Now to the meaty part. Space competition between billionaires. When news broke of Jeff Bezos’ retirement as CEO of Amazon, we also learned that the richest man in the world was planning to visit space aboard a ship made by his space company Blue. Origin. It must have been a moment of symbolism. A sort of send, even if the one that was sent was only to stay in space for a few minutes. Also, it signaled to many that Bezos had exploited land-based business opportunities to full capacity and now space was the new frontier. Still the showman, billionaire Sir Richard Branson couldn’t pass up the opportunity to steal his thunder. Its July 11 flight failed to meet the internationally accepted definition of space, but garnered a lot of media attention. Bezos’ recently concluded flight was more successful even though he only stayed up there for 10 minutes. Elon Musk has not disclosed his immediate space travel plans, although his company SpaceX has a reliable history of space travel. Branson announced that Musk booked a seat on the Virgin Galactic flight and even made a cash deposit. SpaceX plans to send a civilian-only space flight before the end of the year, but Musk is not on the passenger list.
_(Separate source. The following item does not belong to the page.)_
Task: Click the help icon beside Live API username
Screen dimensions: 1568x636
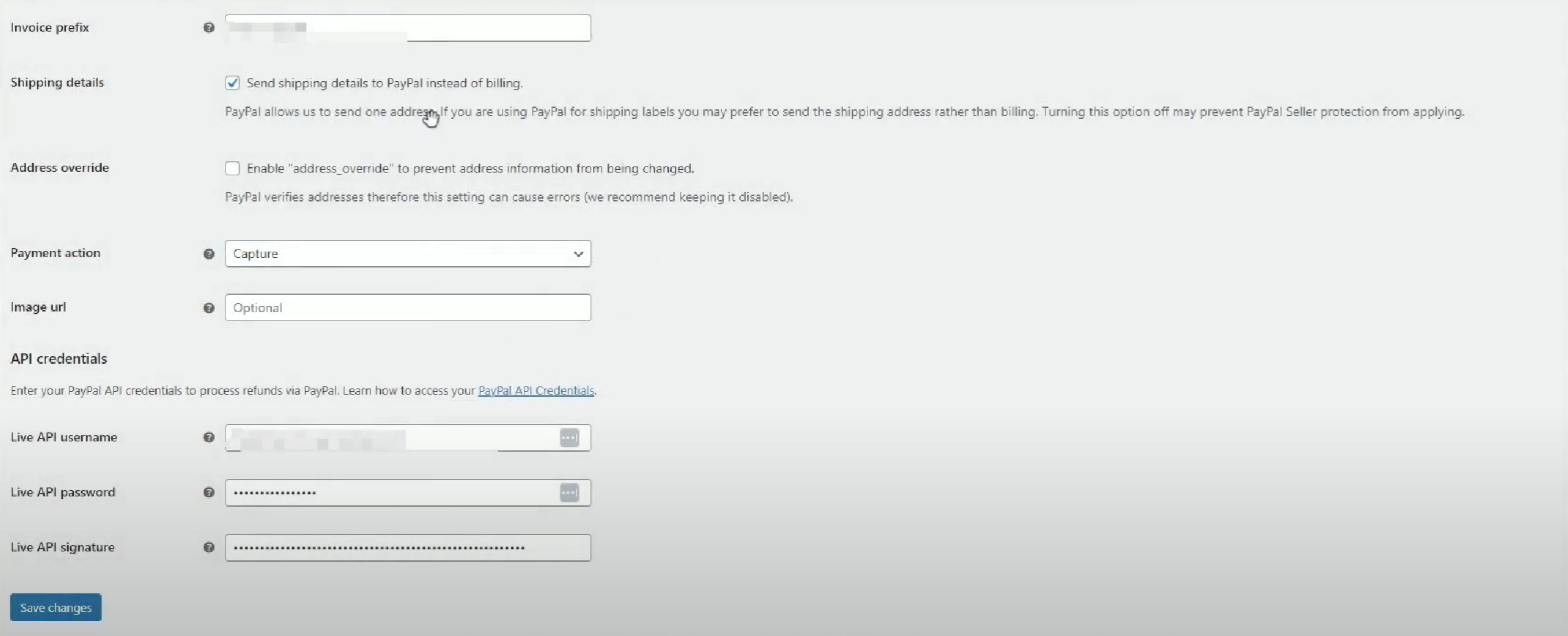Action: pyautogui.click(x=208, y=437)
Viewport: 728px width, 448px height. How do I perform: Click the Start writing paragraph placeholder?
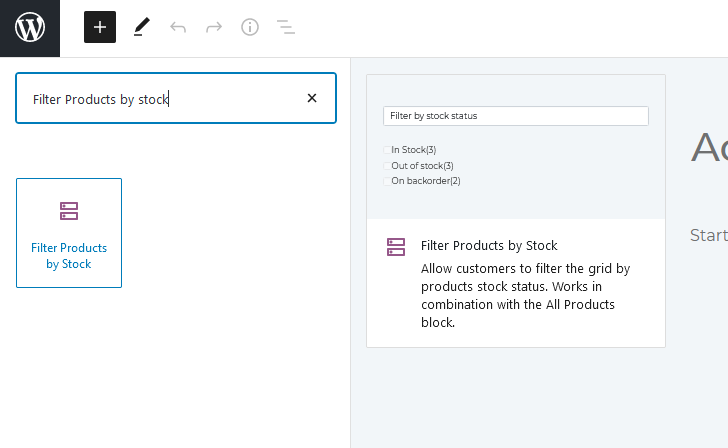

While this may sound like a testosterone race between billionaires with a lot of money to spend and others, it may sound like another billionaire scam or scam, the instincts of the three are not out of place. Sir Branson is interested in space tourism. Bezos and Musk believe in colonizing space for the benefit of humanity. Where Musk differs from Bezos is that he wants to colonize Mars. The red planet is the closest and perhaps the most reliable of all our planetary neighbors. But colonizing a celestial object like Mars may not be easy because of the 1967 Outer Space Treaty and logistical challenges posed by its orbit, distance, and terraforming. Bezos, meanwhile, believes in building space colonies from scratch, a more expensive but much more reliable option. Space may not be the last frontier given many new theories about parallel worlds and other fascinating avenues, but once colonized it can offer a seductive ending to the Malthusian dilemma.